No, the title doesn’t contain a typo. Or a missing word. But it is missing something: lost opportunity.
When it comes to many strategic initiatives, financial institutions can have a case of the “nots.”
- “We’re not going to train our staff because it cost too much money.”
- “We’re not going to invest in branding because we don’t see the value.”
- “We’re not going to conduct a strategic planning session this year because it’s a waste of time.”
Sometimes there are valid reasons for not doing a particular project.
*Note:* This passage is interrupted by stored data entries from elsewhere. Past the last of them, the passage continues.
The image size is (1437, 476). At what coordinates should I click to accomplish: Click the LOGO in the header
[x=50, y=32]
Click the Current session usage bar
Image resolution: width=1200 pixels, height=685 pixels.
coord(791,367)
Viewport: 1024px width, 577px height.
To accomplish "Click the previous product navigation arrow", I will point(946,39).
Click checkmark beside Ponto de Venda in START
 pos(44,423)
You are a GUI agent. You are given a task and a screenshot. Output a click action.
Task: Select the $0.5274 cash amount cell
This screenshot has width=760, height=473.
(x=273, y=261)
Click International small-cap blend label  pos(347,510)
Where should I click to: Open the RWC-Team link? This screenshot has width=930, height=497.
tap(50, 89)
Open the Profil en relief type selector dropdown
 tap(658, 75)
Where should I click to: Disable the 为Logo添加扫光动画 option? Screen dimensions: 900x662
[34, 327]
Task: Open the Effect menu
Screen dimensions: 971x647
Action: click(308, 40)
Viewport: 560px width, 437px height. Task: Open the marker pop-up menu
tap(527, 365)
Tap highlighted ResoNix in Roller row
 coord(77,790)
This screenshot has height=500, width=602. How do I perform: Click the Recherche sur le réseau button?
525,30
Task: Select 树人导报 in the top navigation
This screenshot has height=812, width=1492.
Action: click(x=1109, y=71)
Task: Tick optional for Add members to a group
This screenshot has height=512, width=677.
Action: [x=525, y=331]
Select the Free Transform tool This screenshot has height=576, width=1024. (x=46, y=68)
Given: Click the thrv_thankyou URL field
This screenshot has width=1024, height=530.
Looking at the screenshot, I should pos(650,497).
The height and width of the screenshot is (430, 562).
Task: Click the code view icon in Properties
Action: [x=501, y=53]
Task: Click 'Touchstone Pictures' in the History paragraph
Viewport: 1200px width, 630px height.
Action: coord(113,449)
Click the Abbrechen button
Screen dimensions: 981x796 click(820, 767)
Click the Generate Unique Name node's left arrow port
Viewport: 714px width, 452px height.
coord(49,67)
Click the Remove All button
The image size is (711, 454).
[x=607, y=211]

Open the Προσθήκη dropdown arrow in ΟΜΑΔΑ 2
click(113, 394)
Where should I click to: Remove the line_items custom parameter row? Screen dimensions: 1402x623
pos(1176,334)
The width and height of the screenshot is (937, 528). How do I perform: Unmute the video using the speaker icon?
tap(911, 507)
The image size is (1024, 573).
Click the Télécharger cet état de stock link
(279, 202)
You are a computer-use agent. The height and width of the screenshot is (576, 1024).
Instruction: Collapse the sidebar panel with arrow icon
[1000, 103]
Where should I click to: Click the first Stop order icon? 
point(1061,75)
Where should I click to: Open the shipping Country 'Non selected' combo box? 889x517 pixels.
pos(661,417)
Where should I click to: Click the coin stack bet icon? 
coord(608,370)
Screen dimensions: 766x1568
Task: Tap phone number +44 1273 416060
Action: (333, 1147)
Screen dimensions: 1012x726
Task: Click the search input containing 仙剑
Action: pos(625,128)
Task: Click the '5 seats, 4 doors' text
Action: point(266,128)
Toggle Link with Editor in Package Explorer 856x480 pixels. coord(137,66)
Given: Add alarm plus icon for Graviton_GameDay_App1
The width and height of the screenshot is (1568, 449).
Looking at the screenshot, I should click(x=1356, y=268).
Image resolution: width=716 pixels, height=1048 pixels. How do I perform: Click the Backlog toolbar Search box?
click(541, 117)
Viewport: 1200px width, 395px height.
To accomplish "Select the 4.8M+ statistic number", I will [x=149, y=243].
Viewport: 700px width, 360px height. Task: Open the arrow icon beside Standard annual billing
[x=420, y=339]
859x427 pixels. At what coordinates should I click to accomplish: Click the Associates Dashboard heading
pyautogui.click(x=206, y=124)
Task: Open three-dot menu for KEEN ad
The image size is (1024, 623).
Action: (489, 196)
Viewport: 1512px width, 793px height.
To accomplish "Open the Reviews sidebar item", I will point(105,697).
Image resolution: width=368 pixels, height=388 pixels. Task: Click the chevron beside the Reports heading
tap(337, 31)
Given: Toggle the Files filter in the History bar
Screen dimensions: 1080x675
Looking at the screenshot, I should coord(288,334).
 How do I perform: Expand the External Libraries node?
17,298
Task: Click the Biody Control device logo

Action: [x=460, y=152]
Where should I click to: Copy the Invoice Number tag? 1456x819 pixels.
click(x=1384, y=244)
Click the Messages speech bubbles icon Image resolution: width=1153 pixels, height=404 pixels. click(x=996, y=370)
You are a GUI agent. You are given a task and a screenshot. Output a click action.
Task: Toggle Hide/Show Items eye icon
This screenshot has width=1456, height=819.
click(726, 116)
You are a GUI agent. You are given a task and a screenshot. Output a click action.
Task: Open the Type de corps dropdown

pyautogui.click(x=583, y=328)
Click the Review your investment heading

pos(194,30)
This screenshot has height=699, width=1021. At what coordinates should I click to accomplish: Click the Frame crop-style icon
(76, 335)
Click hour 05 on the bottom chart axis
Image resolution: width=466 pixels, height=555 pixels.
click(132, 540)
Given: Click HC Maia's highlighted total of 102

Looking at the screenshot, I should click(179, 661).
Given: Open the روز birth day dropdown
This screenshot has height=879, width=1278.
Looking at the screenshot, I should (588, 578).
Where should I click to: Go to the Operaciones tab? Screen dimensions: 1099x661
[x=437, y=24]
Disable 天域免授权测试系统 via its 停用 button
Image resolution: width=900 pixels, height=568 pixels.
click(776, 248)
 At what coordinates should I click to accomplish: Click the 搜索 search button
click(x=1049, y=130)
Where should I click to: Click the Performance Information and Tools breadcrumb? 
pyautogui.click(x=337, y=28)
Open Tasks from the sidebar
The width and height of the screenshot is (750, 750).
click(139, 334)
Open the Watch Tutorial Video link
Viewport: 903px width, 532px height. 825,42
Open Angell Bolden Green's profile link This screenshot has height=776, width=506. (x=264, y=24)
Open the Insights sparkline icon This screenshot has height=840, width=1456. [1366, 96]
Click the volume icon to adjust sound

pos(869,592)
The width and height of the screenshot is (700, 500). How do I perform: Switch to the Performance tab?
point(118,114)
The investment might be too much, the timing might not be right or the project load may already be too high.
However, in many cases let’s call the “not” disease what it really is: an excuse.
When examining whether the cost is too high, the time involved is too much or some other reason credit unions and banks must also consider the cost of NOT doing a particular strategy or project.
In other words, what is the cost of NOT:
- Developing a unique brand
- Conducting a strategic planning session every year
- Training your staff
- Investing in technology upgrades
- Changing the way you do business
Those of us in the financial institution arena are a conservative bunch. Boards, CEOs, CFOs, (even examiners) tend to frown on taking risks. While that certainly is a worthy approach when managing the balance sheet it can cause us to develop an overly conservative approach when it comes to our strategy and tactics.
In a recent situation we had a particular financial institution say they were “not going to move forward with staff training because the board just couldn’t come to an agreement on the need.” In their case, a big wad of “not” clogged potential growth. Would training cost them money? Yes. But is NOT training going to cost them even more?
The reality is you may lose more (for example, lost opportunities) than you think you are going to gain by invoking a not.